DOCUMENT EXTRACT —
══════════════════════════════

Any E&P venture requires expertise.

Oil exploration in Angola is mainly done offshore at depths of over 1,200 meters. Thus, most operators use groundbreaking technological features when searcing for oil in our deepwaters. With prohibitive costs - each deepwater well costs between 20 million to 50 million USD - to be carried out each deepwater venture requires from the contractor group financial strength, ability to drill, careful beforehand planning and expert development work afterwards.Through cutting-edge technology and engineering innovation, exploration in Blocks 15, 17 and 18 has achieved spectacular success by any standards.

Block 15, located about 370 km northwest of Luanda, has its reservoirs 500 to 2,000 meters below the ocean floor in water depths ranging from 700 to 1,500 meters. Development areas in this block have their wells pumped to FPSOs Kizomba A and Kizomba B which have a combined production of about 500,000 bpd.

══════════════════════════════

DATA TO EXAMINE —
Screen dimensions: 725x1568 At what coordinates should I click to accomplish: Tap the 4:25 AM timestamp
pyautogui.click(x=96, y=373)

══════════════════════════════

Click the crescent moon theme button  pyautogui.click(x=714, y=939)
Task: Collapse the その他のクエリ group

══════════════════════════════

WORK INSTRUCTIONS —
Continue the passage on deepwater oil exploration in Angola, picking up after its last sentence about Block 15.

EXPECTED ANSWER —
Block 17, which hosts 15 discoveries, lies 135 km off the Angolan coast in water depths ranging from 1,200 to 1,500 meters. The block comprises four major areas: Girassol (includes Rosa and Jasmim), Dalia – both in production – Pazflor and CLOV (standing for Cravo, Lirio, Orquídea and Violeta). Future production from the latter fields will come on top of the more than 500,000 bpd that will be pumped from Girassol, Rosa and Dalia.

Dalia came on stream with its own FPSO (Floating, Production, Storage and offloading vessel) - one of the world's largest - in December 2006 and six month later, in June 2007 Rosa, which is tied back to FPSO Girassol followed suit. Rosa field is located 15 km from FPSO girassol and it is the first deep-water field of this size to be tied back to a remote installation in such water depths. With Rosa the production plateau of FPSO Girassol will remain at 250,000 bpd until early in the next decade.

Block 18 development - located 160 km northwest of Luanda, with surface area of 5,000 km2 and with water depths varying between 1,200 and 1,450 meters – includes fields Gálio, Crómio, Paladio, Cobalto and Plutónio. FPSO Greater Plutónio pumps oil from a development area with 43 wells – 20 producers, 20 water injection and 3 gas injectors. It’s production of 200,000 bpd is set to boost low-sulphur, medium-gravity crude towards Angola’s 2 million bpd overall production target.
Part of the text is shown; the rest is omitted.